Assignment: Extend the dialogue about the book No Alibis, beginning right after Santo's last line.

Text excerpt:
::::
Mentor. Welcome prodigy, come in. I want you to meet two dear friends, Agnesina and Santo Thurston. Their new book, No Alibis, is causing quite a stir.

Prodigy. What a wonderful surprise. I so enjoyed No Alibis. A passion for racial equality shines through every page.

Santo. Thank you, Prodigy. Don't you think, though, that Aggie and I are improbable authors of a book opposing affirmative action. After all, I am a former Marxist and Aggie has never fully abandoned her left wing roots. But facts trump politics, and affirmative action has done little to erase the racial skills gap. In fact, it may be argued that affirmative action has helped perpetuate the gap. No Alibis makes that clear. The skills gap is the most important problem facing Americans. When blacks know as much differential geometry as whites, the income gap will disappear.
::::
Record set:
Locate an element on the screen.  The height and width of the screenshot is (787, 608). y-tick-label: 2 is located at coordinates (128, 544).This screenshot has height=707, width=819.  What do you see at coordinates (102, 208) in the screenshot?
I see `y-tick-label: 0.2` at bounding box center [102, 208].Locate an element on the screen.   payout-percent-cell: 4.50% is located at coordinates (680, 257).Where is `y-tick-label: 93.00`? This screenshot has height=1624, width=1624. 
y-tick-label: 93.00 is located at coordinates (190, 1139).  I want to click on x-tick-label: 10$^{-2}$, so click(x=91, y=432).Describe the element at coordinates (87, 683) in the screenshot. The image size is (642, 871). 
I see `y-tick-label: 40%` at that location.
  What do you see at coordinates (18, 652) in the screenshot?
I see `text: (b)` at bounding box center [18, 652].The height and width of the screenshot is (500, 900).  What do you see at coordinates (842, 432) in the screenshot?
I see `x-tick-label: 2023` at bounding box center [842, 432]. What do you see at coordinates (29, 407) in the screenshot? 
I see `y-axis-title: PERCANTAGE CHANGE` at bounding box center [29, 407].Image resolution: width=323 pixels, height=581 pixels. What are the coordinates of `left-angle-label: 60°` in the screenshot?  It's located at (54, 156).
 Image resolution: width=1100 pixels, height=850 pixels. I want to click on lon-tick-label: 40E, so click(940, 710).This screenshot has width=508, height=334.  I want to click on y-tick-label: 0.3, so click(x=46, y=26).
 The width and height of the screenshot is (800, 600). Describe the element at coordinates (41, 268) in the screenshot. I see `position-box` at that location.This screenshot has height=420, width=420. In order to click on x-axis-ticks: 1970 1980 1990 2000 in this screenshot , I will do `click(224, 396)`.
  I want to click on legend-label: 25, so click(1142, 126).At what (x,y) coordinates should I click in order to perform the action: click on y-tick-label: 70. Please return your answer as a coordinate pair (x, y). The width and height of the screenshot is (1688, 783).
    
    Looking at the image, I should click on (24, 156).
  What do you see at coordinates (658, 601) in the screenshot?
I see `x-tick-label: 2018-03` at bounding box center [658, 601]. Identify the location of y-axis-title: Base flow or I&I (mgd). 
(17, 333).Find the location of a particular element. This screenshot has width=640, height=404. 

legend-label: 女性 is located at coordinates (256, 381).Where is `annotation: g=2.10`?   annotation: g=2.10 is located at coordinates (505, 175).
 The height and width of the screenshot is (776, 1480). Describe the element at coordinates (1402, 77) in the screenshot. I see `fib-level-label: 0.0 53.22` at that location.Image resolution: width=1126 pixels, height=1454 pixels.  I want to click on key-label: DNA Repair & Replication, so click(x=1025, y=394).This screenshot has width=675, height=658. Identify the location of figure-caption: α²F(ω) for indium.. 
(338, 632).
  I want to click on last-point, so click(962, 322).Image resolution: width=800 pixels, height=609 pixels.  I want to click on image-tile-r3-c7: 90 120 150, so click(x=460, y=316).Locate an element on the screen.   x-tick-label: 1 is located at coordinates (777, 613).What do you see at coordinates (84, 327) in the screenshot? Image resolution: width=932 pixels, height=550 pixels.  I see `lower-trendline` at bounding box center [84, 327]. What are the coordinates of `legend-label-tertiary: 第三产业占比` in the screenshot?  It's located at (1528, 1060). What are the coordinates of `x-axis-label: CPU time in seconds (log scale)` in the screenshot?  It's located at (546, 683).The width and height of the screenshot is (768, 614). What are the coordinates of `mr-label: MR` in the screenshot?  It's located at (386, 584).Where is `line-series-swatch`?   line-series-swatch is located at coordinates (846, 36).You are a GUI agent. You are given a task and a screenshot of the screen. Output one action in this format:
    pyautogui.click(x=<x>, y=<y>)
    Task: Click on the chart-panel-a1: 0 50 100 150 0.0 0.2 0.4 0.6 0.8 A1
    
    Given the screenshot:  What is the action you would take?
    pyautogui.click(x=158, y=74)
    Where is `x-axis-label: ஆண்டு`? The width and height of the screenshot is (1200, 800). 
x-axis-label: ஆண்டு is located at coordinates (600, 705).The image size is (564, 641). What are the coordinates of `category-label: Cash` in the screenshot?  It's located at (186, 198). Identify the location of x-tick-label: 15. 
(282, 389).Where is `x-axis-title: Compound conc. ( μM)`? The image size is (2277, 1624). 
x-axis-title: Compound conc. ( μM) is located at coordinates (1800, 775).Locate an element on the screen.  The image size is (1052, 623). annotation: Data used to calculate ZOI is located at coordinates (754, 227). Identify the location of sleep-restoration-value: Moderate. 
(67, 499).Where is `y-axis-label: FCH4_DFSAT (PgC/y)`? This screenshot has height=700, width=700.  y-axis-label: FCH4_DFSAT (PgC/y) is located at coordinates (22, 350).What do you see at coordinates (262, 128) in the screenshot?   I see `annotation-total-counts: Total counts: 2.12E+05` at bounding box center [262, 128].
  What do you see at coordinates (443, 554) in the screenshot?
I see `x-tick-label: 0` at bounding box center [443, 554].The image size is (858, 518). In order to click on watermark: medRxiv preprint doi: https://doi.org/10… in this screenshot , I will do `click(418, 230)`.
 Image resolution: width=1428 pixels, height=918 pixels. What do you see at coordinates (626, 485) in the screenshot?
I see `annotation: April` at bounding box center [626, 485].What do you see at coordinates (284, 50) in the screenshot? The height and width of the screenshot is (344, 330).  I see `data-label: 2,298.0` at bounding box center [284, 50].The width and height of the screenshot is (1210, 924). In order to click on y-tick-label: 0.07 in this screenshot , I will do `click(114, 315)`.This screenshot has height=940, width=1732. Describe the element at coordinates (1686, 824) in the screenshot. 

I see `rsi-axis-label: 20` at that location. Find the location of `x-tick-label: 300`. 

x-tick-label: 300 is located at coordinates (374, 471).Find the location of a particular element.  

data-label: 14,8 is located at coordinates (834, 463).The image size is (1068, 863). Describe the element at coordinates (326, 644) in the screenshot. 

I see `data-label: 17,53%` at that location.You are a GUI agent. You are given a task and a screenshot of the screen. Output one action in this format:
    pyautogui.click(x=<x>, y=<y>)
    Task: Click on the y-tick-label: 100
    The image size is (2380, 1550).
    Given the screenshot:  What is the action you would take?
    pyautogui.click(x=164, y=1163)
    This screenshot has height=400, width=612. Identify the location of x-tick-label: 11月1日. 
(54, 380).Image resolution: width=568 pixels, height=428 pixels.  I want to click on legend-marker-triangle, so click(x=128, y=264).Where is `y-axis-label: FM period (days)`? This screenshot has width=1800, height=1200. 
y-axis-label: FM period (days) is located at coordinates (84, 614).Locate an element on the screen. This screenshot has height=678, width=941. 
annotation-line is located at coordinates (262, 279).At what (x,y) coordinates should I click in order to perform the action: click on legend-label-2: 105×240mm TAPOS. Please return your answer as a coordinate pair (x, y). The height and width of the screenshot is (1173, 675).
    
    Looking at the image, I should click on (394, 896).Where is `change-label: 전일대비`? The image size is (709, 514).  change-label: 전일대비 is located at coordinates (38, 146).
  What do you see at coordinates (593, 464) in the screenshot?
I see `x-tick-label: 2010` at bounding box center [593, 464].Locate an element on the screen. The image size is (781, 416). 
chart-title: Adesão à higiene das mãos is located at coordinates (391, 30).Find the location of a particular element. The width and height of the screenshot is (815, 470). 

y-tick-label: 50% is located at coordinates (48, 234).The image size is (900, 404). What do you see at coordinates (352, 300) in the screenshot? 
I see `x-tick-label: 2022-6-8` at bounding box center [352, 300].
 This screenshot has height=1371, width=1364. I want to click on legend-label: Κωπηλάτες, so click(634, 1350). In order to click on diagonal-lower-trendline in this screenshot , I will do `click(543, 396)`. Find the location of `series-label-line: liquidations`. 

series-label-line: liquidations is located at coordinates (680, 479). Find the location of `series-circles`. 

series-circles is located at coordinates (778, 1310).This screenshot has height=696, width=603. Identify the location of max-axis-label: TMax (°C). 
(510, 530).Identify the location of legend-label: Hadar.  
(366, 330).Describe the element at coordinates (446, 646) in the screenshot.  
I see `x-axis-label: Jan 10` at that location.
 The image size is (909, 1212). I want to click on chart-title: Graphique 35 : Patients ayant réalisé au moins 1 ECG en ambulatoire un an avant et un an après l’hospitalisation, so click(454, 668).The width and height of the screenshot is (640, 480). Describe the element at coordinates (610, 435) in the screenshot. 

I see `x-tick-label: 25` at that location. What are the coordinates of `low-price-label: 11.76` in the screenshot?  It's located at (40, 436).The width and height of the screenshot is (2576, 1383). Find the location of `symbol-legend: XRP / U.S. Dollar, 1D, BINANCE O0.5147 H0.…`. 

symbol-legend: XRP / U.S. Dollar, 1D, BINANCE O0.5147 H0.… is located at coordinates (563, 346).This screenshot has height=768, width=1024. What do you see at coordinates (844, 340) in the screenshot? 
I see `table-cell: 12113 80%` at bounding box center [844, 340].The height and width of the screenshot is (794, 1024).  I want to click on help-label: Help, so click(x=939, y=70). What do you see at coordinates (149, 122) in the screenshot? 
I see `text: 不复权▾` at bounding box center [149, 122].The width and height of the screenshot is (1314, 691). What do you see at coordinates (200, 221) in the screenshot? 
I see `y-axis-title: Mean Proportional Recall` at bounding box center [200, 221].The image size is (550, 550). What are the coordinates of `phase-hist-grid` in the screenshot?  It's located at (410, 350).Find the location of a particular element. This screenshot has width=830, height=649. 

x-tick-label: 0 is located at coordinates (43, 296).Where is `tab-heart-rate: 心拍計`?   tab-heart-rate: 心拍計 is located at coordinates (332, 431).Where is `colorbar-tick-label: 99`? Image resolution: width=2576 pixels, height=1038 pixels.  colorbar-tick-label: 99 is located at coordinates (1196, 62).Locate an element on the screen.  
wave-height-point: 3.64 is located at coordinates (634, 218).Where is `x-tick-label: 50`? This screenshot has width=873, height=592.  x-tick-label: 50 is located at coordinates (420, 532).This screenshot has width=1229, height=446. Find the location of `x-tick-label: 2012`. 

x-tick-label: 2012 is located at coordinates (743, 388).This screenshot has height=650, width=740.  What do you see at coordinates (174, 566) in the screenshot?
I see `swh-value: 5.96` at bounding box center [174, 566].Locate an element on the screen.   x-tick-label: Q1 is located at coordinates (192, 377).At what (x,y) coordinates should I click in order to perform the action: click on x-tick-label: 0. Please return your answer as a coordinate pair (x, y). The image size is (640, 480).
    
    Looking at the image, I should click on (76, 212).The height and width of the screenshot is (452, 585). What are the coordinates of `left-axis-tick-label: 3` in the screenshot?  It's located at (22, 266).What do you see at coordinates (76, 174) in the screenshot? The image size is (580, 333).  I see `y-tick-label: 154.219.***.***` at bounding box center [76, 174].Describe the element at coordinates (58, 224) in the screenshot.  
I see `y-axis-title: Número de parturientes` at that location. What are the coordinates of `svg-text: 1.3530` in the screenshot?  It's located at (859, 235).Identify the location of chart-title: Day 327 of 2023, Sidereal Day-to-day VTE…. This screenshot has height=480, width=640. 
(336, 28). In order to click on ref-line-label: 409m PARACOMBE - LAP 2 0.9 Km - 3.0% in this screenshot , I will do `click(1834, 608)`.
::::
Written response:
Agnesina. Minority kids need to turn off the TV and buckle down. Only talented teachers, those with the strongest academic skills, should be allowed in the classroom. The others will have to find work elsewhere. Our money would be well spent paying outstanding teachers to teach in schools with predominantly disadvantaged students.

Prodigy. Sort of combat pay?

Agnesina. At the moment, but changing the environment in urban schools is high on our agenda. Schools can be transformed into safe and orderly places.

Mentor. This is all laid out beautifully in your book, Aggie. But I have brought us together today for another purpose. We have a puzzle to solve, one, in fact, identified in No Alibis, but left there unresolved.

Each of you brings particular expertise to the table. In addition to your deep involvement with racial injustice, Santo, as Windsor Professor of History you bring to the table the powerful analytic skills of the historian. Agnesina, your superb critical faculties, Civil Rights Committee experience, and political savvy are formidable assets. But time is short; let's get to work.

Prodigy. Excuse me, sir, but why am I here?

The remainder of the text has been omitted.